## YOUR INSTRUCTIONS
Show each line below that contains the string "what". Case counts.

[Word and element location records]
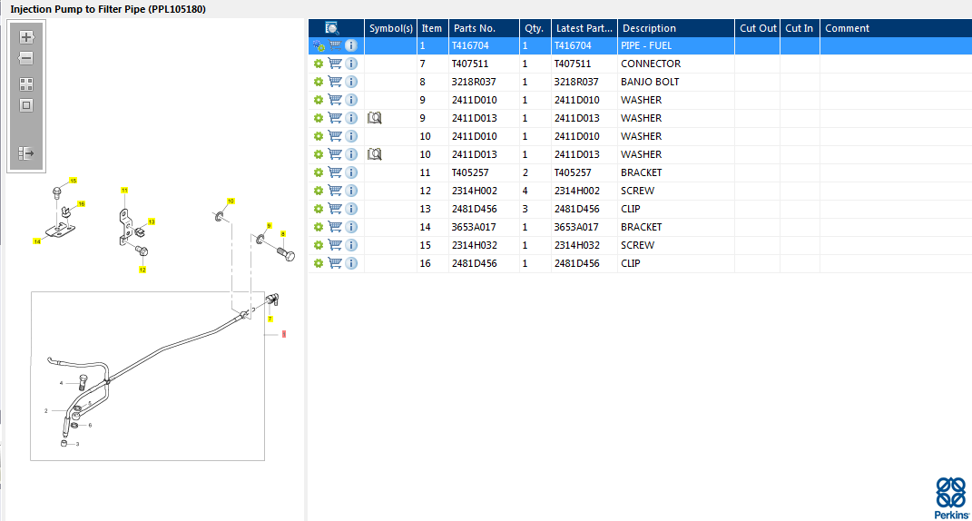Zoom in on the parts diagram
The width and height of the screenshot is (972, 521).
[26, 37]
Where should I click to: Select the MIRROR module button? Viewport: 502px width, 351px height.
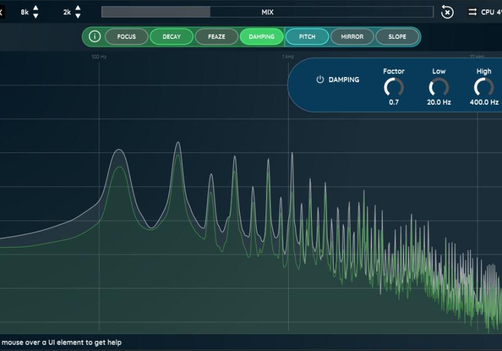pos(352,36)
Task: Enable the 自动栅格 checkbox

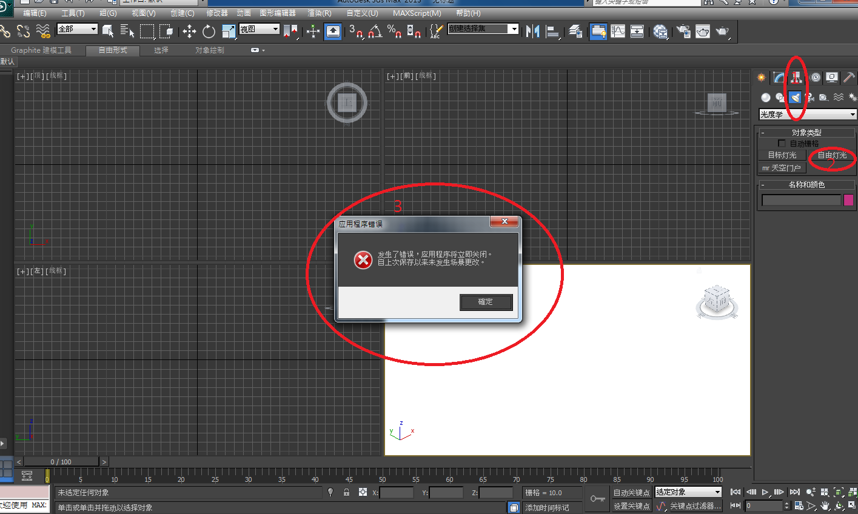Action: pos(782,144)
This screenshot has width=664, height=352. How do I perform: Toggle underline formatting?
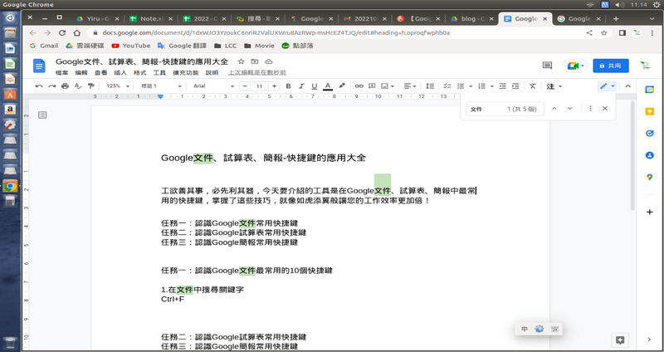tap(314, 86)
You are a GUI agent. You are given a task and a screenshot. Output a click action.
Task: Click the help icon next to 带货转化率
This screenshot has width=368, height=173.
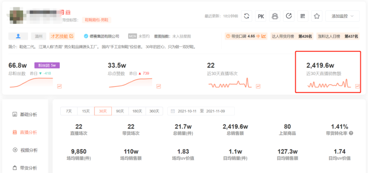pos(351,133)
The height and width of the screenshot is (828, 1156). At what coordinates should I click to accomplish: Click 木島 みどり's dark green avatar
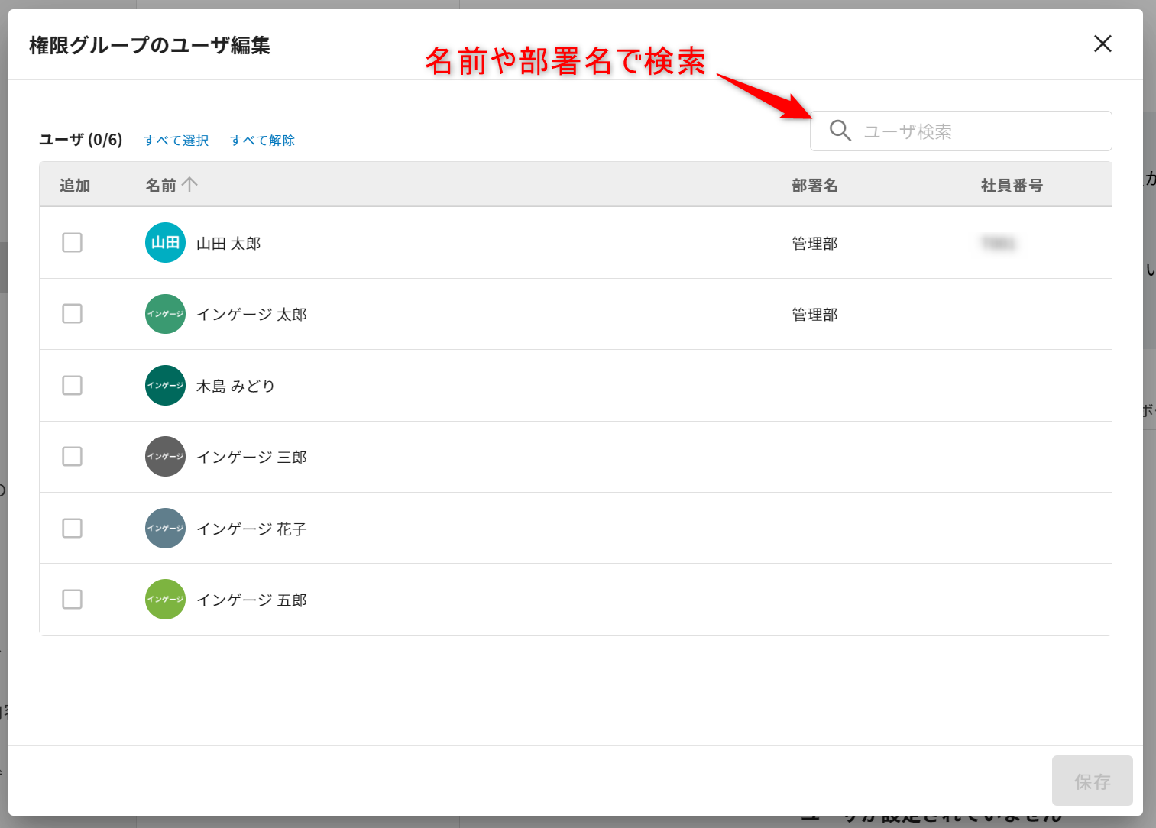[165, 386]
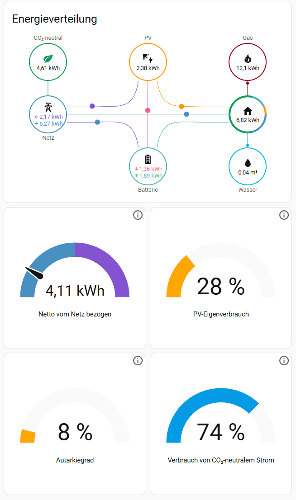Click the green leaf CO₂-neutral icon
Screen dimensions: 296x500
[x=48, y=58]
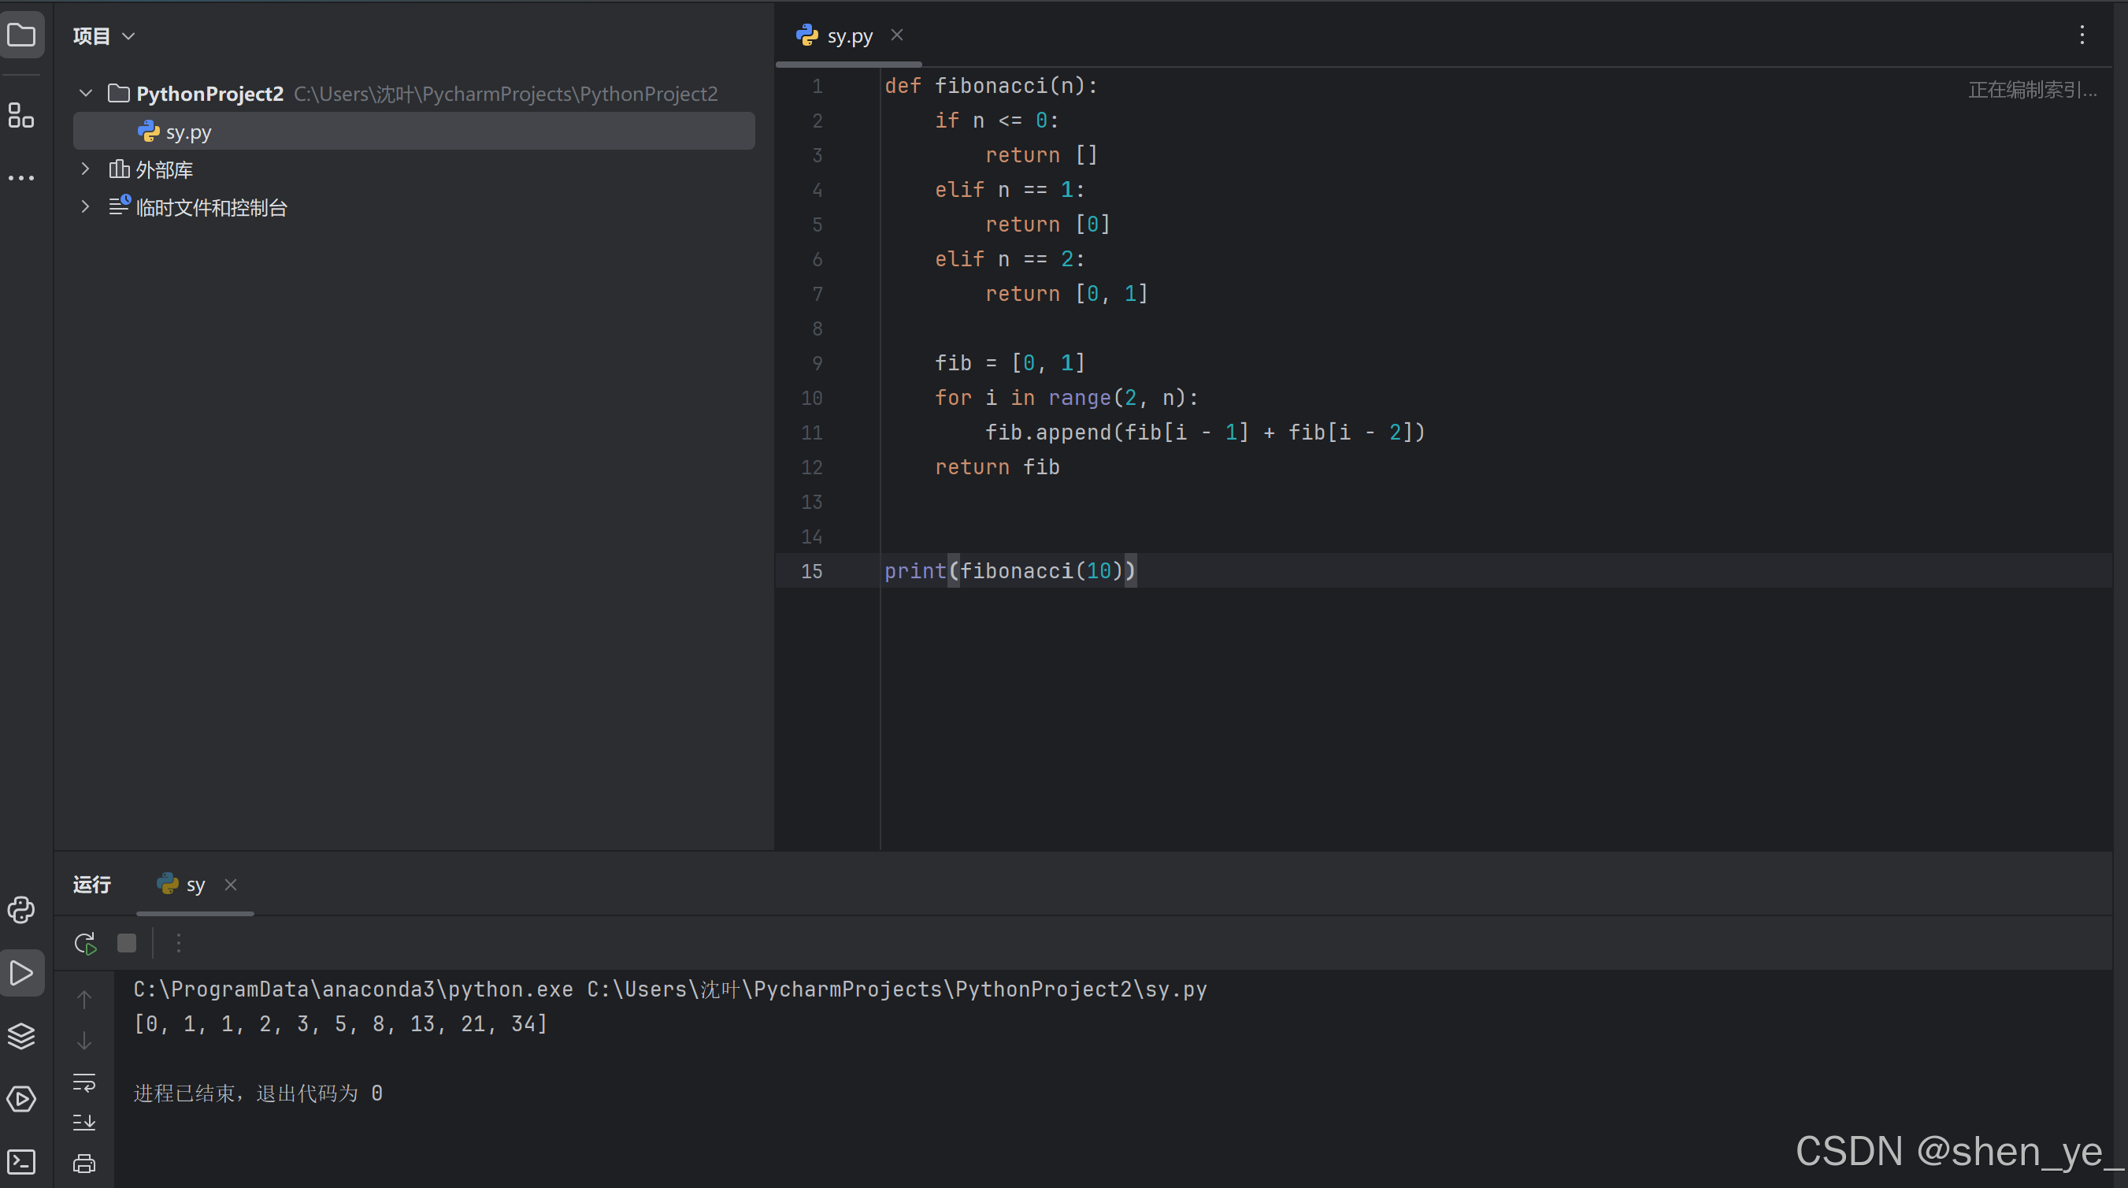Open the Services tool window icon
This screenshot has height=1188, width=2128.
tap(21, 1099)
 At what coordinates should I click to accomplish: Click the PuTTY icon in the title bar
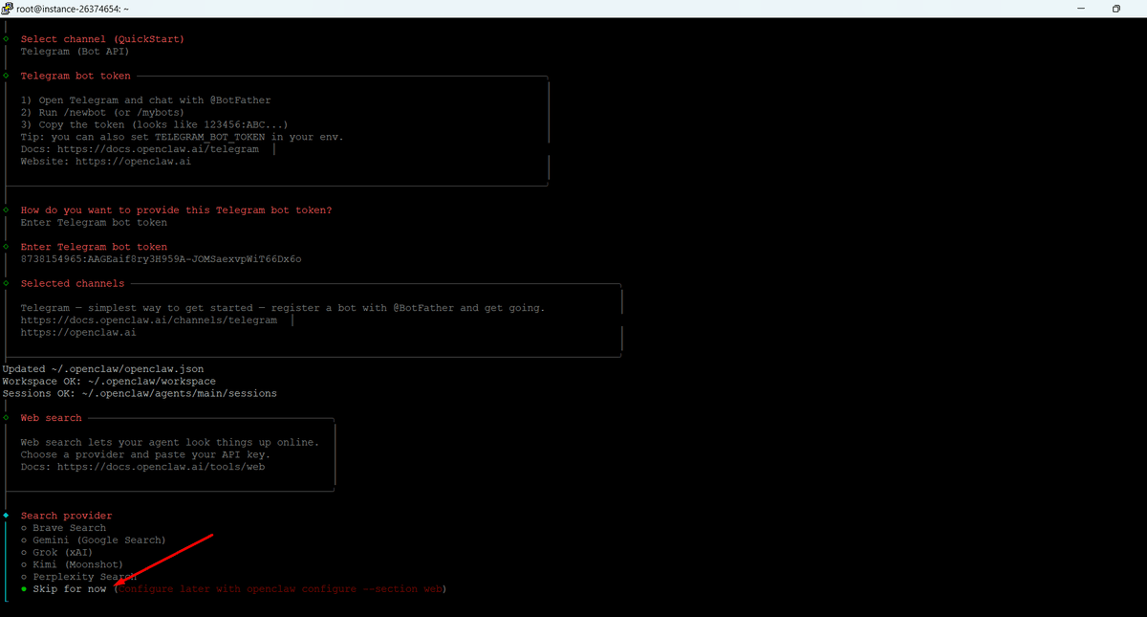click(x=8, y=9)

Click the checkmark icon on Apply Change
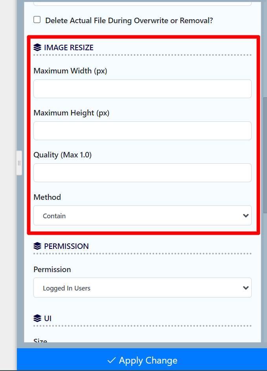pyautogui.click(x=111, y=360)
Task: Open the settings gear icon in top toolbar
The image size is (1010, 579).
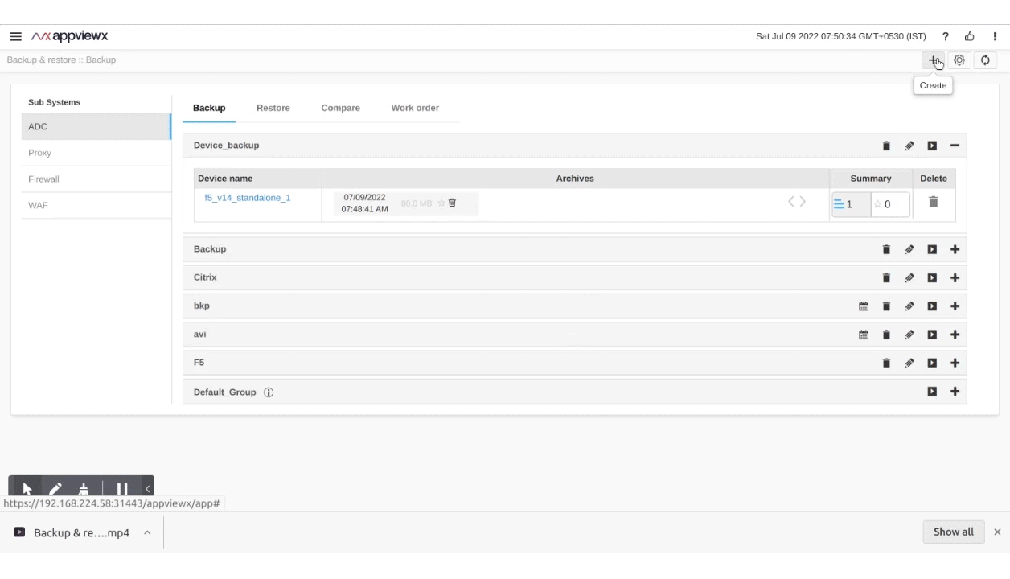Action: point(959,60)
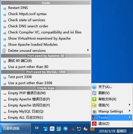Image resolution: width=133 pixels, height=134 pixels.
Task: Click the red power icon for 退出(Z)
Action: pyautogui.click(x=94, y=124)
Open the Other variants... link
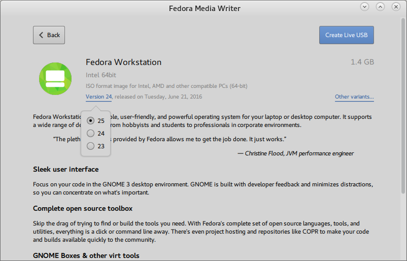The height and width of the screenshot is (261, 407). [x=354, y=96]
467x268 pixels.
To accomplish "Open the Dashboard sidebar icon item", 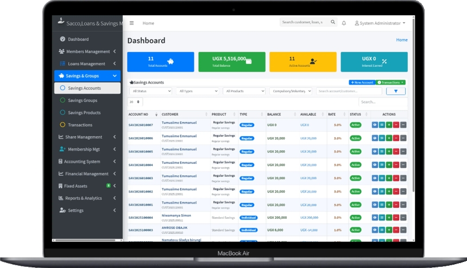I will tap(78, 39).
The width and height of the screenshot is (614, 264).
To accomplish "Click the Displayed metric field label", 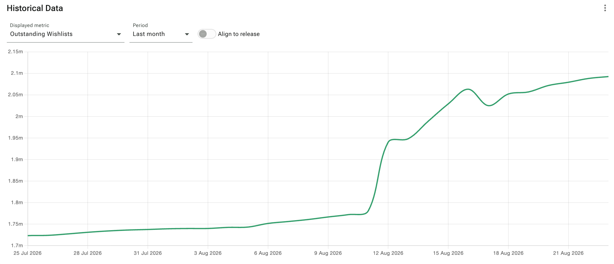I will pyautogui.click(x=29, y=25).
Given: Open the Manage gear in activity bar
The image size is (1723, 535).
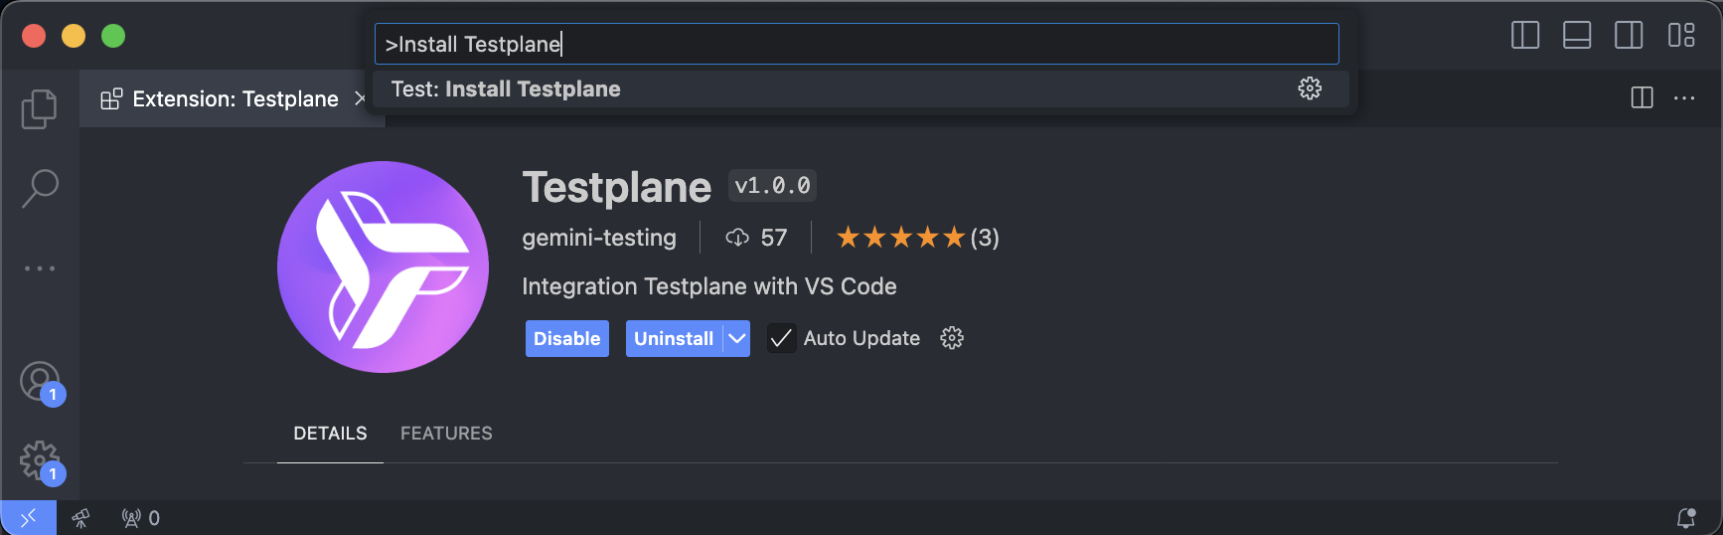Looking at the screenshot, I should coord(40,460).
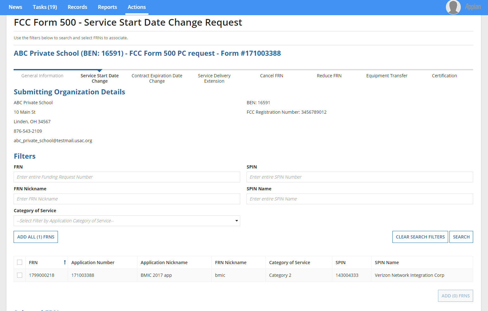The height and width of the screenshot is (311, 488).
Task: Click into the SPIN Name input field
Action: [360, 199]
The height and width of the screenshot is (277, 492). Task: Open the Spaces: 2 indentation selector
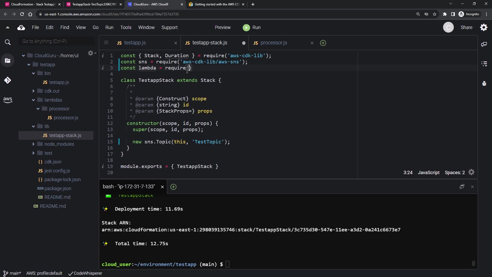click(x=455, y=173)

## WRITTEN ANSWER
The height and width of the screenshot is (828, 1156). At what coordinates should I click to accomplish: Click 木島 みどり's dark green avatar
 At what coordinates should I click to accomplish: Click the PuTTY icon in the title bar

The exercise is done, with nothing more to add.